### MATERIAL PROVIDED
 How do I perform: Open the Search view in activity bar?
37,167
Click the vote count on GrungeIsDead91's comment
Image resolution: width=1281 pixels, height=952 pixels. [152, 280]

* * *

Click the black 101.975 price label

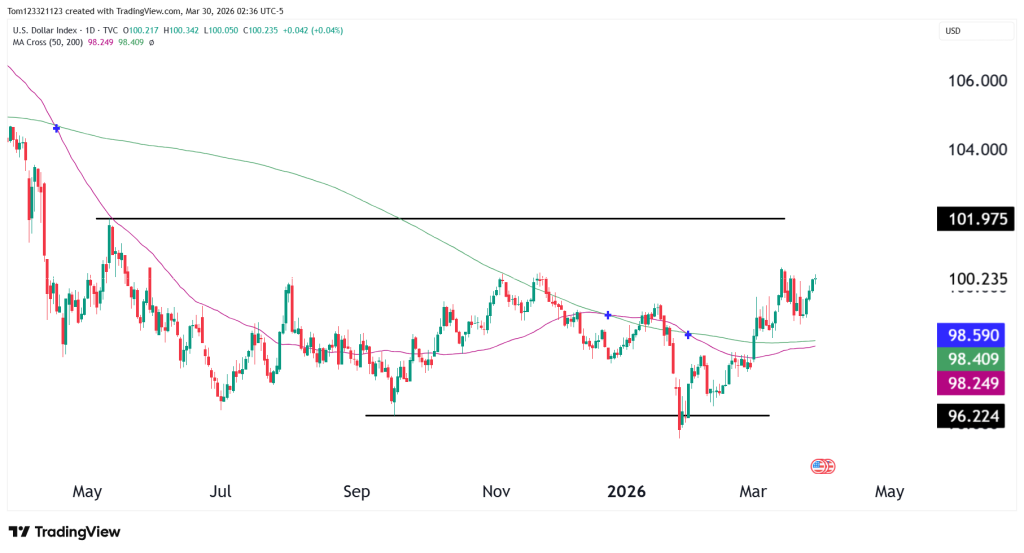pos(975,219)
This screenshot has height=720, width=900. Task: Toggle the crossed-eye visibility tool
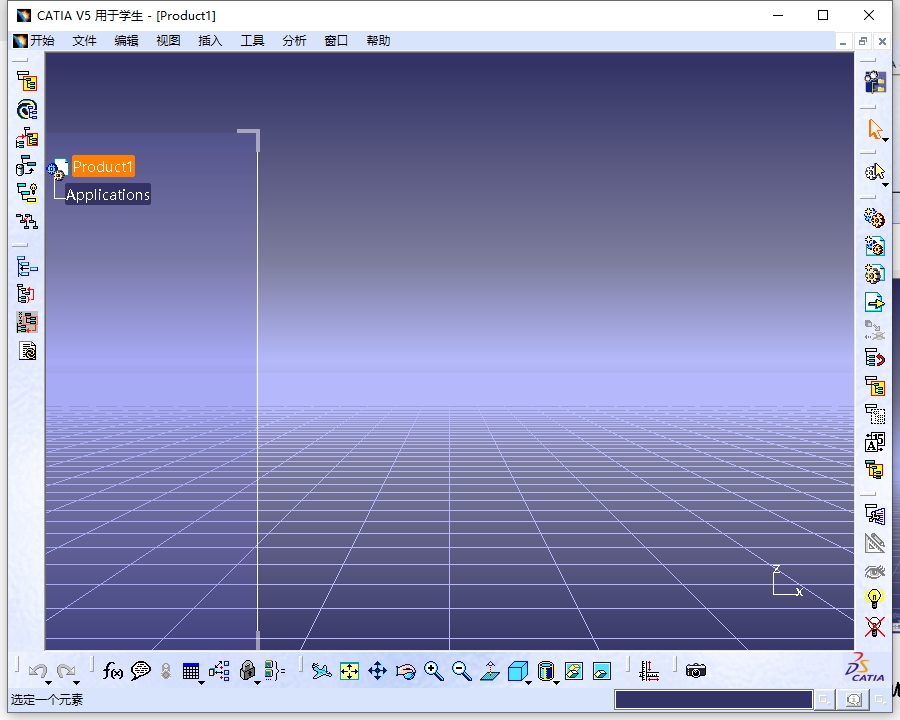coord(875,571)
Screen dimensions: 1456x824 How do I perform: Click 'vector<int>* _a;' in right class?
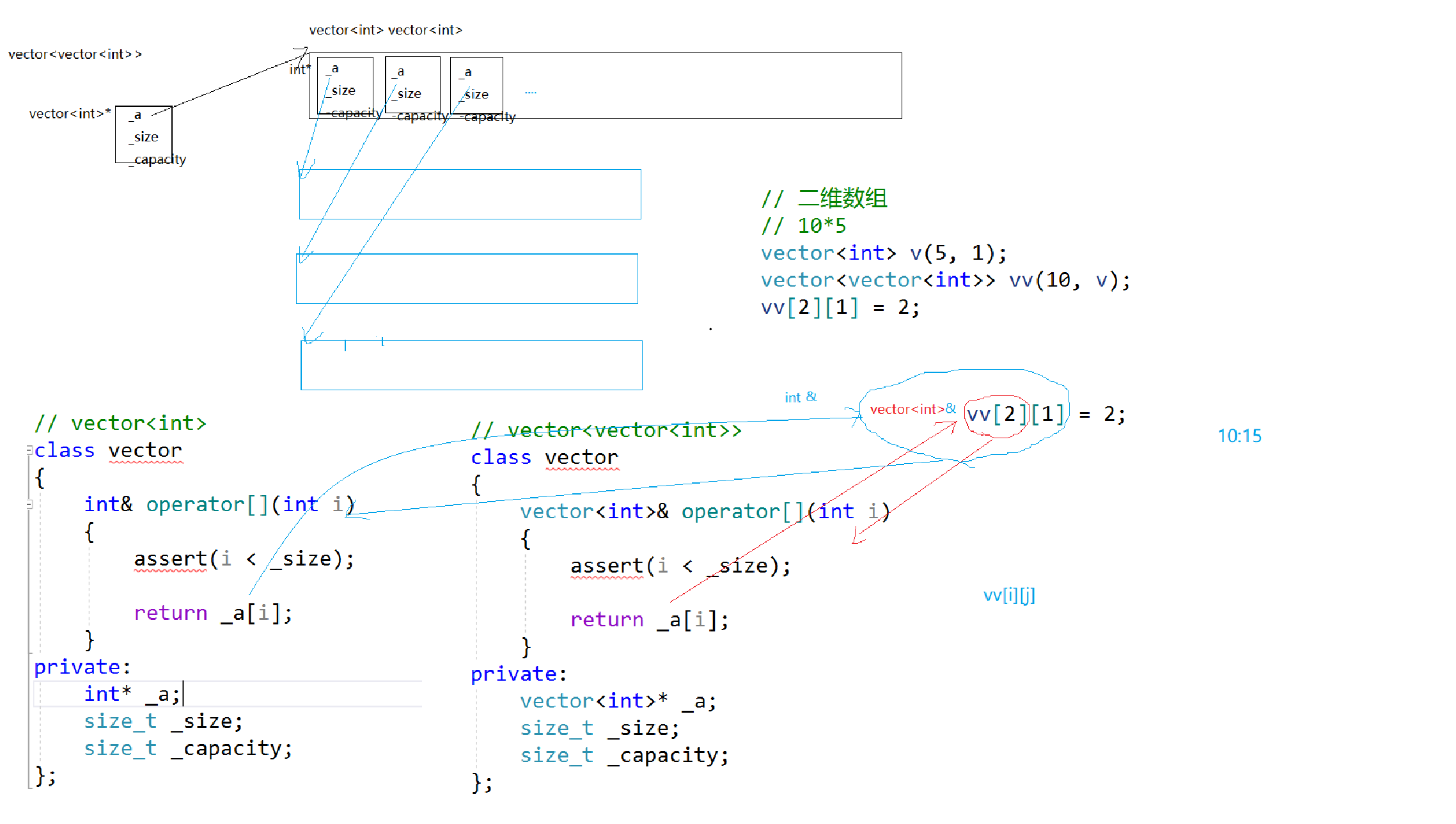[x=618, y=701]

...

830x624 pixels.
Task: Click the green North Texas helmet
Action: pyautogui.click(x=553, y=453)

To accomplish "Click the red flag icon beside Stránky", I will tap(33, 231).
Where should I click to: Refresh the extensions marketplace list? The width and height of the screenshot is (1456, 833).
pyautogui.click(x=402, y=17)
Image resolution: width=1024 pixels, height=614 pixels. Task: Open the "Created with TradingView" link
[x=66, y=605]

### WORK TO DO
Copy again the lines of the records beginning with the line containing "Where should I" and ending with the line containing "[x=66, y=605]", both included.

### RESPONSE TO THE TASK
Where should I click to: Refresh the extensions marketplace list? The width and height of the screenshot is (1456, 833).
pyautogui.click(x=402, y=17)
Image resolution: width=1024 pixels, height=614 pixels. Task: Open the "Created with TradingView" link
[x=66, y=605]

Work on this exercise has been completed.